---- Provided information

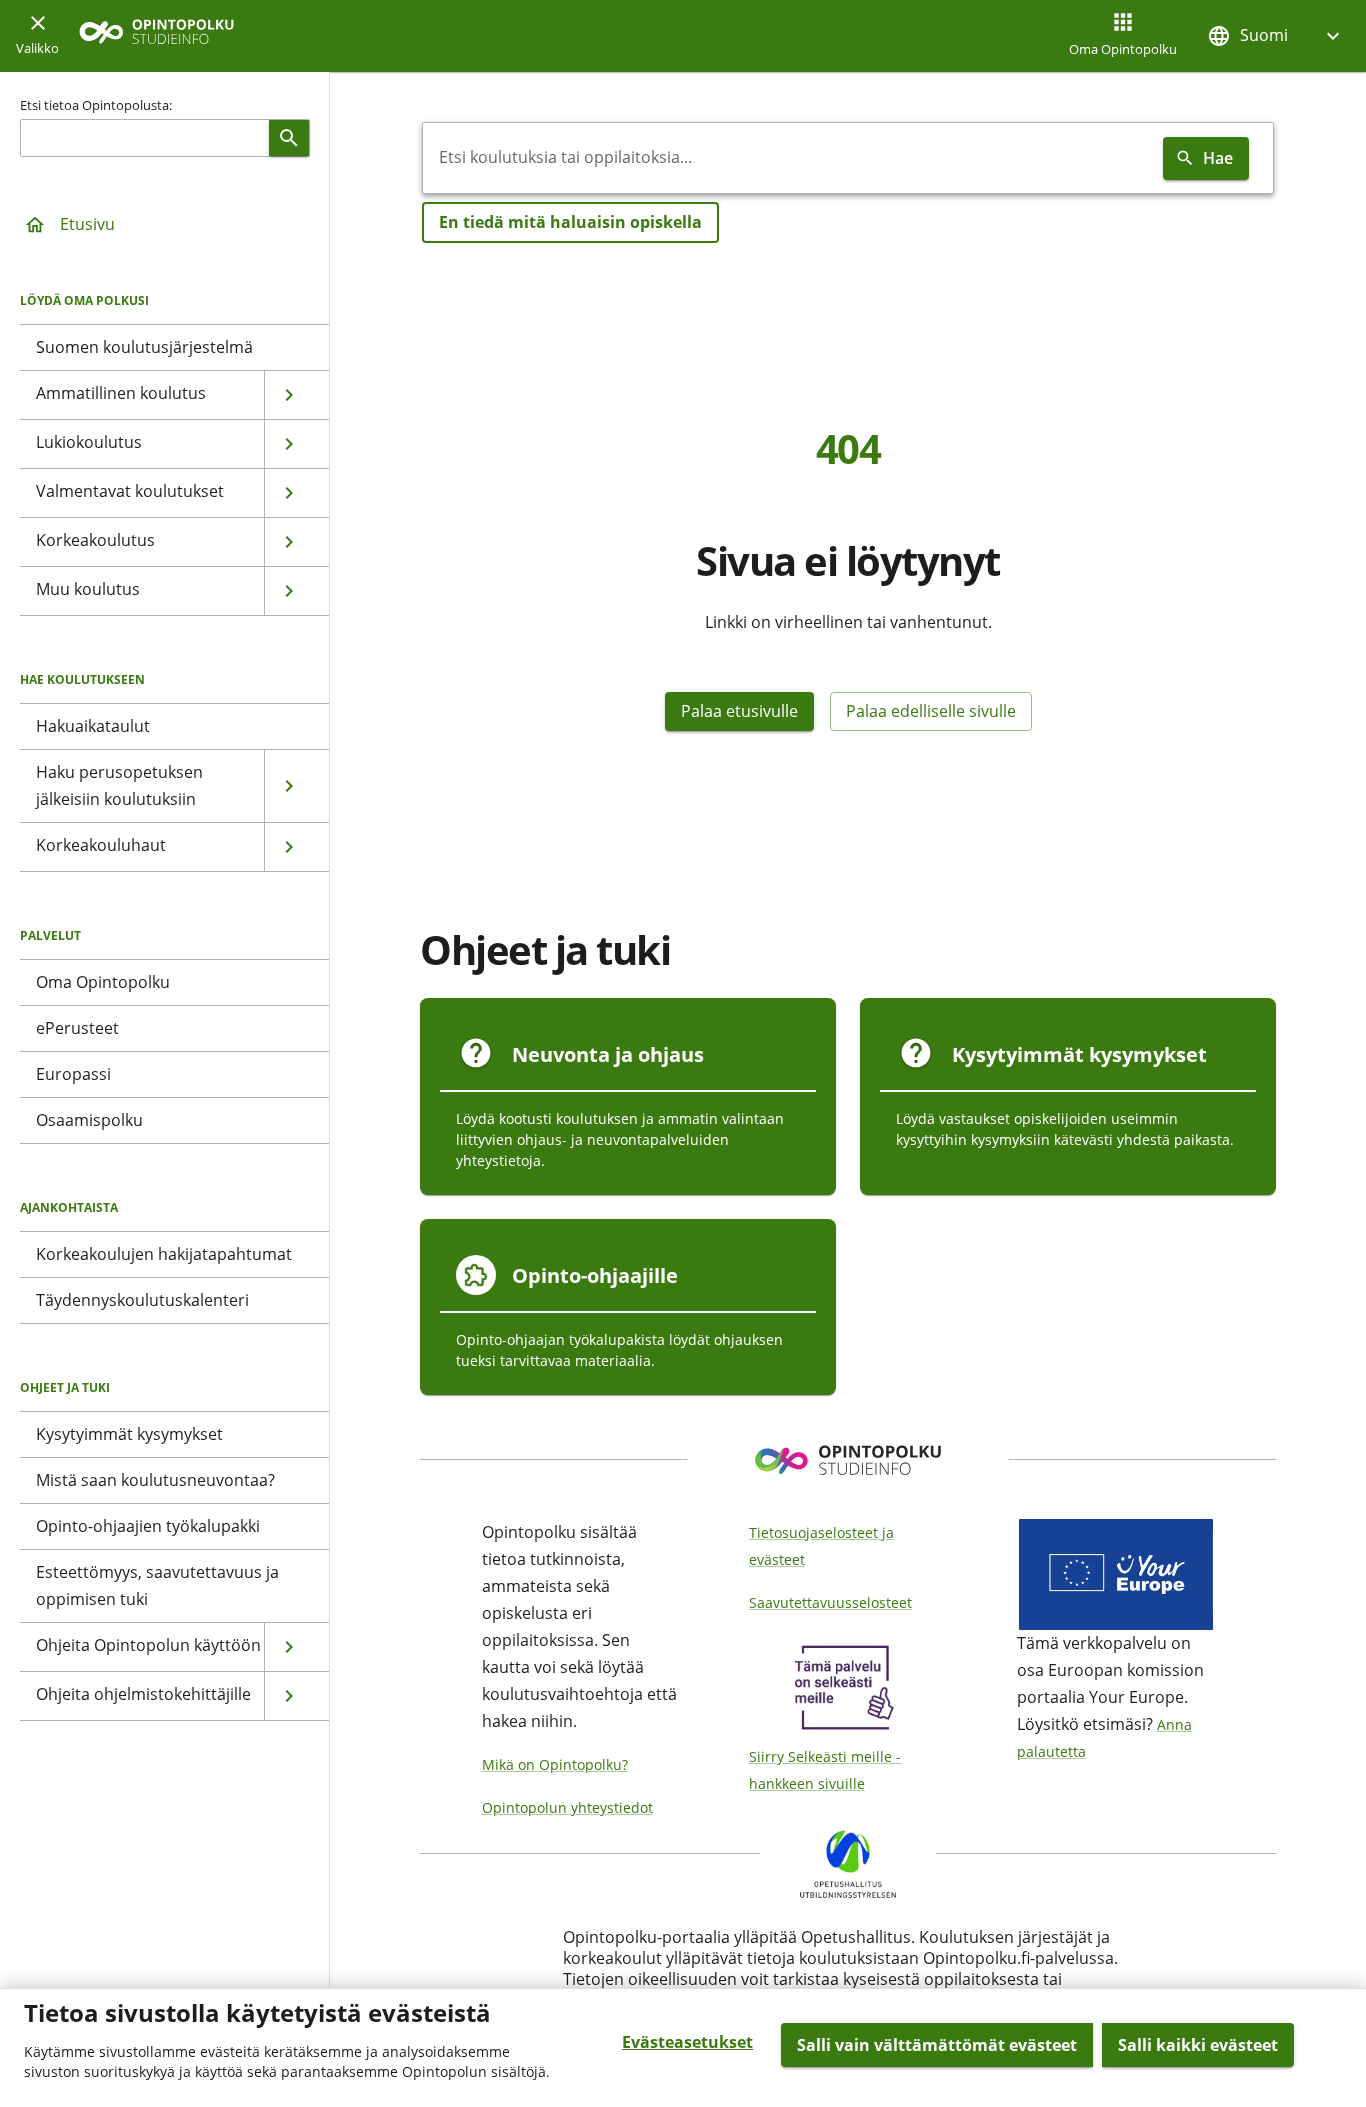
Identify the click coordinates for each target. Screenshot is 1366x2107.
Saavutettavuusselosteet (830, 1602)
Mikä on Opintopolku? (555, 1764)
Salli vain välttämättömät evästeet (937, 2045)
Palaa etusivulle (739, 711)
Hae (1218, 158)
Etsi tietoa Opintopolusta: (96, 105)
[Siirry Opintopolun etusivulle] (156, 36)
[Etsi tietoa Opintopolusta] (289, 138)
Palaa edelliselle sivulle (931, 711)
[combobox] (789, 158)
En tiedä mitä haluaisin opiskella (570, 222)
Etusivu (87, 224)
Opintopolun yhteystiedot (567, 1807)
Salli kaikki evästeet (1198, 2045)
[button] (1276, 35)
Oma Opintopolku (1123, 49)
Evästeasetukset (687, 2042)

--------
---- Provided information

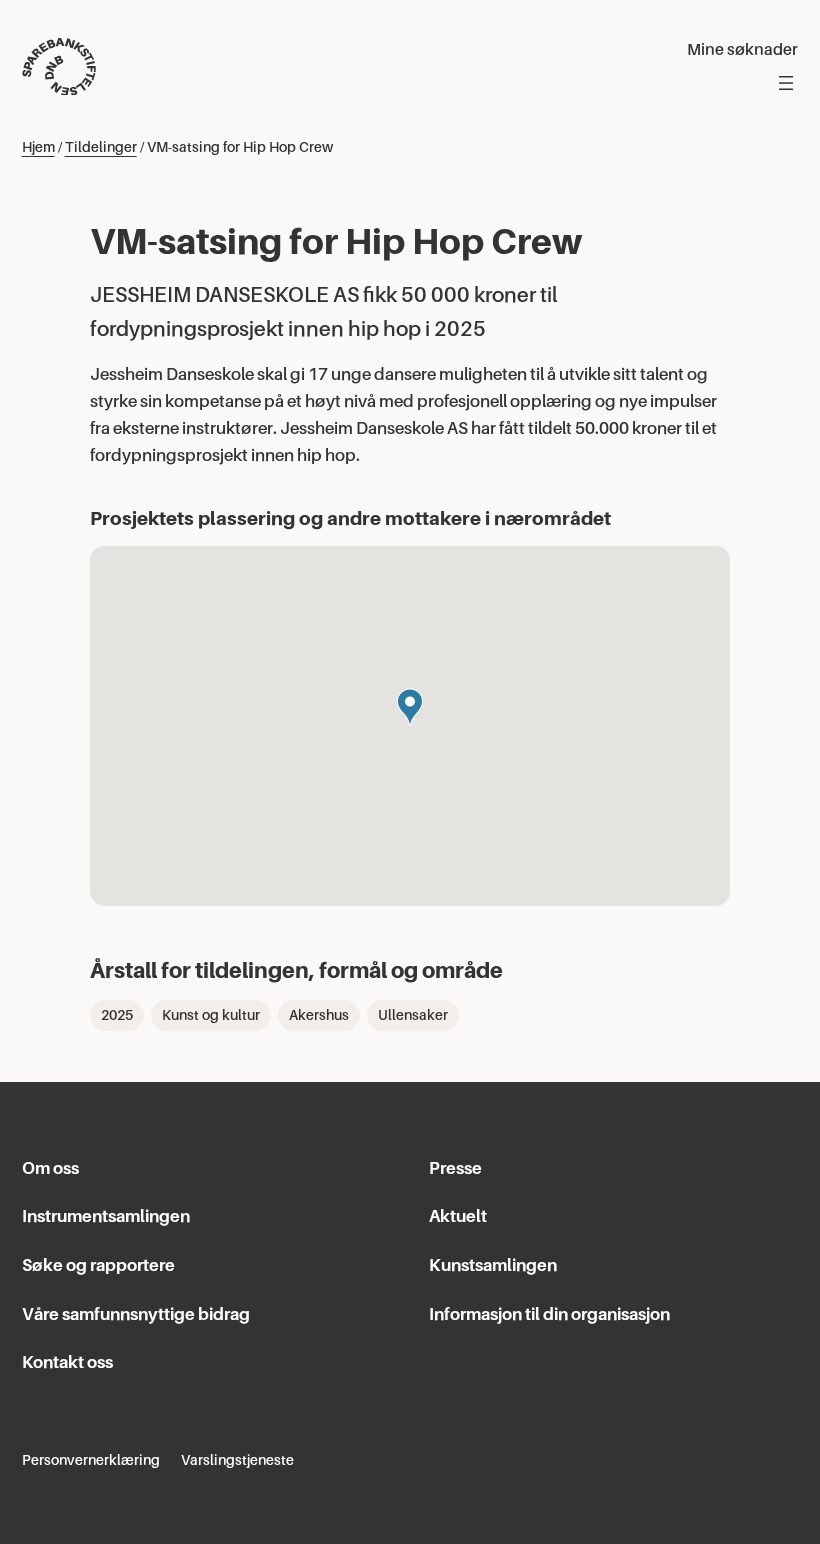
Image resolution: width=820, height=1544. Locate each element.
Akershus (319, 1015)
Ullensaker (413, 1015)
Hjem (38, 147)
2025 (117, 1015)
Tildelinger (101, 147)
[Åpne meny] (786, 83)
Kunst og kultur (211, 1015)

--------

**Exercise requirements**
Retype the records above, but only those lines that fall between the line containing "[Etsi tietoa Opintopolusta] (289, 138)" and the line containing "Evästeasetukset (687, 2042)", with both of those lines included, exactly as written.

**Output for this exercise**
[Etsi tietoa Opintopolusta] (289, 138)
Palaa edelliselle sivulle (931, 711)
[combobox] (789, 158)
En tiedä mitä haluaisin opiskella (570, 222)
Etusivu (87, 224)
Opintopolun yhteystiedot (567, 1807)
Salli kaikki evästeet (1198, 2045)
[button] (1276, 35)
Oma Opintopolku (1123, 49)
Evästeasetukset (687, 2042)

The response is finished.